### What you are asked to do
Your output should be the entries below, from the first line up to and including the line with "Open the settings", reproduced exactly and with no other lines.

### Available data
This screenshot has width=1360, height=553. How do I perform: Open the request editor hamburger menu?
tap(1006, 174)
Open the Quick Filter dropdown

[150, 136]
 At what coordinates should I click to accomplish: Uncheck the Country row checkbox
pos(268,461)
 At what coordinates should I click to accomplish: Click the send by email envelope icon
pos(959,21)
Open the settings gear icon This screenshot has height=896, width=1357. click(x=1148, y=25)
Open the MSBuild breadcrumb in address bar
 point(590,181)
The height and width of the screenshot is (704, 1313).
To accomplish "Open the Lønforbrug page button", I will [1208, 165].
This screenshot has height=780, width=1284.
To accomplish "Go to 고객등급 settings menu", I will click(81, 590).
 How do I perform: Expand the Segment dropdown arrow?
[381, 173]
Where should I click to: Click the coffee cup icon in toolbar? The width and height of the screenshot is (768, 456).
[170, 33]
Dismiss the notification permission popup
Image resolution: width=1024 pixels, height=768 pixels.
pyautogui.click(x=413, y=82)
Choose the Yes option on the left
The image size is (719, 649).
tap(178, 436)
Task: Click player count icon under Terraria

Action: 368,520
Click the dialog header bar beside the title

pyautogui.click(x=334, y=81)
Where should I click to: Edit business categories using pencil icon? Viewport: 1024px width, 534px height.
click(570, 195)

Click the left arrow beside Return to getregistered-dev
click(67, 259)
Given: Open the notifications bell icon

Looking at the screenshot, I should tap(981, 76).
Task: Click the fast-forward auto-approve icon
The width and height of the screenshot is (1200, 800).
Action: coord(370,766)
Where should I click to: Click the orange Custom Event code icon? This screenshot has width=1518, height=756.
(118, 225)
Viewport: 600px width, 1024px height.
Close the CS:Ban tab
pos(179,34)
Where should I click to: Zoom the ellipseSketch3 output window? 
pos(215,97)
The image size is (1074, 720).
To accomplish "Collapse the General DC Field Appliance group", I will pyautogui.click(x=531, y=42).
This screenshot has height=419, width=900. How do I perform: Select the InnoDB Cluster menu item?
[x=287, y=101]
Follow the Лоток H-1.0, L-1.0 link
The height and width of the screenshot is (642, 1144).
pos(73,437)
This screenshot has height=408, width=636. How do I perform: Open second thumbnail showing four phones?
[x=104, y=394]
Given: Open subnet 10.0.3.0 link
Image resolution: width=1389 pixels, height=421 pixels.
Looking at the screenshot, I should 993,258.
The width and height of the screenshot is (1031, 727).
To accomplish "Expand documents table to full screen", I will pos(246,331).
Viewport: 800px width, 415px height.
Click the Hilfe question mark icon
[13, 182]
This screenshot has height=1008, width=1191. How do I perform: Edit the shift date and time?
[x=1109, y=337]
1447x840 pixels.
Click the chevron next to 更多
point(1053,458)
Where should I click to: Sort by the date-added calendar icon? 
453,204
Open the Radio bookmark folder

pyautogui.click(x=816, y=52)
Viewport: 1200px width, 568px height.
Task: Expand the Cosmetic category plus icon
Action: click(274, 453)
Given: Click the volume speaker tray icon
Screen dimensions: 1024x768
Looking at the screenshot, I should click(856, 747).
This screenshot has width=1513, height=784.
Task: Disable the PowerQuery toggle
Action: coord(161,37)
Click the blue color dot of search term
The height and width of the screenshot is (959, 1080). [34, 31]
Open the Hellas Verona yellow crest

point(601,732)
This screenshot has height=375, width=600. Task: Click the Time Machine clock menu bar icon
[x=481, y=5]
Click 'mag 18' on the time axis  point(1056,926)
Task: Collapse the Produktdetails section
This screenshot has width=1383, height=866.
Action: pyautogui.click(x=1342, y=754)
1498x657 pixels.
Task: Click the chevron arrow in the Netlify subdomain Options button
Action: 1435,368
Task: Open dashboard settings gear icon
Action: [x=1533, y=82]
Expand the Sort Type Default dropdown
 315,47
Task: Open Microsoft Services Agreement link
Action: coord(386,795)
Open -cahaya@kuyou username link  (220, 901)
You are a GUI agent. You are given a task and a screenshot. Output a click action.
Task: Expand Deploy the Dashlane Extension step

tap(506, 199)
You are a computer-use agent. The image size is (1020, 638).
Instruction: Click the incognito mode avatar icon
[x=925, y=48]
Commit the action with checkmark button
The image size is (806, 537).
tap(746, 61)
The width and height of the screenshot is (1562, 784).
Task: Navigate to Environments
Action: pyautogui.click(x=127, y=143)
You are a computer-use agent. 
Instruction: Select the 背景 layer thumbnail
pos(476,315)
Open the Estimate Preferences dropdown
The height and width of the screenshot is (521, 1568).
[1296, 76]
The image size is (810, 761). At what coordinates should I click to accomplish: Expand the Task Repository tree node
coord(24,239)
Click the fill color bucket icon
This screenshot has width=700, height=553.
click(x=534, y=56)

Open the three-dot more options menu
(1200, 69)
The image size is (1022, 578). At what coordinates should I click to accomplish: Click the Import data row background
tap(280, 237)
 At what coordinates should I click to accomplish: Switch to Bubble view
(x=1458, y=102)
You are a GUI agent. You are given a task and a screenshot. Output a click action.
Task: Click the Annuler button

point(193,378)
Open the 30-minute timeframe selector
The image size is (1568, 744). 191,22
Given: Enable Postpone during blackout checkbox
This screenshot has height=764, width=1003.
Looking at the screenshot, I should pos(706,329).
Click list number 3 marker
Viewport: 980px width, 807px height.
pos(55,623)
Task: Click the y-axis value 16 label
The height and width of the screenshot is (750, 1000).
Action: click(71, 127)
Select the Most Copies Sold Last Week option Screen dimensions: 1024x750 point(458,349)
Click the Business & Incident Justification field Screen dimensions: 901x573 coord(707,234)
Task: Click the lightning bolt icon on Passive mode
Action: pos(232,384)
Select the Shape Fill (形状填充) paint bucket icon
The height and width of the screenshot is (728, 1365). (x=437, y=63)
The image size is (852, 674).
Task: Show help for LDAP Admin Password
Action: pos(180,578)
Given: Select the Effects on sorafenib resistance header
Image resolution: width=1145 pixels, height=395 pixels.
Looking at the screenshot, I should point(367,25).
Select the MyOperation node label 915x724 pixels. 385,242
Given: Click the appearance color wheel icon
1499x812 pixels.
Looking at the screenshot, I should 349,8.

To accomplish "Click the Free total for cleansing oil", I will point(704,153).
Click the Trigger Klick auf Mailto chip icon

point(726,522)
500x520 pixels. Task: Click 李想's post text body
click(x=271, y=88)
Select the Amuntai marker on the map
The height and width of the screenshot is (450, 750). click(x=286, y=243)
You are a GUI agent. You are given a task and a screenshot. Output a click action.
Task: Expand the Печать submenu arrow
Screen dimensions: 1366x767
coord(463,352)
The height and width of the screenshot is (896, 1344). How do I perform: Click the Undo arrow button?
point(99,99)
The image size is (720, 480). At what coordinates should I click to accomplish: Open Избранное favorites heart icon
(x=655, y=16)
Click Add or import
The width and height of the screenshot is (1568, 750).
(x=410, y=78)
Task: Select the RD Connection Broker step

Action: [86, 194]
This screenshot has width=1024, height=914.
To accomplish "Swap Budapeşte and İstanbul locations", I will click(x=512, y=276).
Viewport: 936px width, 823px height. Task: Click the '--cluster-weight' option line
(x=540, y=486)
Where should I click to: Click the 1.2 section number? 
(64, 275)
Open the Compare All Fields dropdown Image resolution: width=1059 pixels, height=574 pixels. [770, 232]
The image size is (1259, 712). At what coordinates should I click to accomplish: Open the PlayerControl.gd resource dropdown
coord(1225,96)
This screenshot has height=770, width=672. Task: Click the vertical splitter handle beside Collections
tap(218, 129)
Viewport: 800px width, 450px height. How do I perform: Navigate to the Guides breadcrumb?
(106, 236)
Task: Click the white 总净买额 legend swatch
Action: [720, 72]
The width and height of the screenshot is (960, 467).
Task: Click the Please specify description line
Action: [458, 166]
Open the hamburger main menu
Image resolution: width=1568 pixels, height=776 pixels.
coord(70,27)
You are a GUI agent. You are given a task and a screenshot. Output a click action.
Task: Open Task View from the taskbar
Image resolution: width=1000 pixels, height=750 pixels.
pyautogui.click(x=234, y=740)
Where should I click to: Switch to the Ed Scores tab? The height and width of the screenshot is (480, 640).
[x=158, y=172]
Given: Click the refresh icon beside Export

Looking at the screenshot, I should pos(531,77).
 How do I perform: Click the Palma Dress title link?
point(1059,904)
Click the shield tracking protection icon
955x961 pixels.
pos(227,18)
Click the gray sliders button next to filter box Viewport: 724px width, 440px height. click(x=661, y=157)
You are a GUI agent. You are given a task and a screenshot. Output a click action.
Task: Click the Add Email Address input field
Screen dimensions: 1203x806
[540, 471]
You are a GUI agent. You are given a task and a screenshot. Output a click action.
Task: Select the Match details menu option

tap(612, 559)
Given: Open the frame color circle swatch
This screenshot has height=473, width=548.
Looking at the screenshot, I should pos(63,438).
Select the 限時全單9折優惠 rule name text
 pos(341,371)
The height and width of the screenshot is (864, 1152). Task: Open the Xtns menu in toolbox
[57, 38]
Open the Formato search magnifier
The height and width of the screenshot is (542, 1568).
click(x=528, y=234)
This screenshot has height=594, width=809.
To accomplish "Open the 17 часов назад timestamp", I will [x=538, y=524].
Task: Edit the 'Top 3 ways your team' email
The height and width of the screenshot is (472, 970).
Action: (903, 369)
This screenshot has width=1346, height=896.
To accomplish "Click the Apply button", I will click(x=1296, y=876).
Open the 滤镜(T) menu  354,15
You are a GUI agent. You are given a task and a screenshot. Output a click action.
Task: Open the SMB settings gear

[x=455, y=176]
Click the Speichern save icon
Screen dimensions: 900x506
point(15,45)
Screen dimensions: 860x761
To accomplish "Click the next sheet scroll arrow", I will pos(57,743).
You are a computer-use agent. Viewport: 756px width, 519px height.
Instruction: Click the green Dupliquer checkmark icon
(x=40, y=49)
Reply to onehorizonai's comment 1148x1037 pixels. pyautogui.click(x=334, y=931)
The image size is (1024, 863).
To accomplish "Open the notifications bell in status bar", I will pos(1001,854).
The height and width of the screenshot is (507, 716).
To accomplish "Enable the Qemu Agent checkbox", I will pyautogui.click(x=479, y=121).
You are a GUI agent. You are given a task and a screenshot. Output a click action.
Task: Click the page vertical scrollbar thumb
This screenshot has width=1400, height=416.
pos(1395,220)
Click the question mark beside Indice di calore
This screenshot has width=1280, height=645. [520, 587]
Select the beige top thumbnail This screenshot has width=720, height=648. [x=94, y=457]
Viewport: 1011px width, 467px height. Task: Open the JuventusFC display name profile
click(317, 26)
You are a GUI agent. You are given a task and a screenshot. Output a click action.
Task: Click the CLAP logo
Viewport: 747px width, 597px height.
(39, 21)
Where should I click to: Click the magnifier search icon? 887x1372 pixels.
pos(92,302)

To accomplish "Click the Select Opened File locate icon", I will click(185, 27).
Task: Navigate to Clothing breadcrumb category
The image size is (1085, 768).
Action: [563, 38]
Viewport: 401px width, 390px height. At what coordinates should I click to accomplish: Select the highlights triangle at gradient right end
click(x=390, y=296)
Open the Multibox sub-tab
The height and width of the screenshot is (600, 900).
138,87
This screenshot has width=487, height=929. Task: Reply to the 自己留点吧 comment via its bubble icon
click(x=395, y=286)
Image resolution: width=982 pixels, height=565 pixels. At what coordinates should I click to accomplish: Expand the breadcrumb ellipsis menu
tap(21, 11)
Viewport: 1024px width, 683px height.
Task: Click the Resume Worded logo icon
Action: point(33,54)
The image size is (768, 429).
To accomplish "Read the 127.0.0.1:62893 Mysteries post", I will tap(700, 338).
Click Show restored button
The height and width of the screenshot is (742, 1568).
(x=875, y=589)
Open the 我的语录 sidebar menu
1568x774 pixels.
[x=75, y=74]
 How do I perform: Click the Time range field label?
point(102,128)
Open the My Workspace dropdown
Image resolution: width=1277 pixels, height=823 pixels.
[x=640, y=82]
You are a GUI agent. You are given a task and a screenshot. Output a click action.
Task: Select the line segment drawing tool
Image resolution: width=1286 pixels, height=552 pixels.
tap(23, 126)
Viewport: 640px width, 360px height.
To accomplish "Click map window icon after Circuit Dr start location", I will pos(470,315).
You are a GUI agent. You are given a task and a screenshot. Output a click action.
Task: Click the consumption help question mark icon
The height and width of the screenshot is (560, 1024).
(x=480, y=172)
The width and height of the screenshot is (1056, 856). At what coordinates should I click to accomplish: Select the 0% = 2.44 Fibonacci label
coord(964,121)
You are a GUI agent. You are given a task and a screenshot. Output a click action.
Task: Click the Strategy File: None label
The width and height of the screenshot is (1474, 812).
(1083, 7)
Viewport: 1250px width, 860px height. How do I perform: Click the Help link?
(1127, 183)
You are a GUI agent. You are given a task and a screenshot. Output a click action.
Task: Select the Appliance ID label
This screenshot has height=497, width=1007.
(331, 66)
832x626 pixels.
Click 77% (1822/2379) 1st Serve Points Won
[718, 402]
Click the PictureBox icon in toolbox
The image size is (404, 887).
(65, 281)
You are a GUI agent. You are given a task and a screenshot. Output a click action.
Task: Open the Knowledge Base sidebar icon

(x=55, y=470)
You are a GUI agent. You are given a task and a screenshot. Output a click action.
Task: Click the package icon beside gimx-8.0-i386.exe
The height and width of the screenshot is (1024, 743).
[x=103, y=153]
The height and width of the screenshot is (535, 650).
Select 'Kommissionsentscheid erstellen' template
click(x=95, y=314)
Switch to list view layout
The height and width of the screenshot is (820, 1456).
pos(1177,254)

### Response area
This screenshot has width=1360, height=553. How do I perform: Open the request editor hamburger menu?
tap(1006, 174)
Open the Quick Filter dropdown

[150, 136]
 At what coordinates should I click to accomplish: Uncheck the Country row checkbox
pos(268,461)
 At what coordinates should I click to accomplish: Click the send by email envelope icon
pos(959,21)
Open the settings gear icon This screenshot has height=896, width=1357. click(x=1148, y=25)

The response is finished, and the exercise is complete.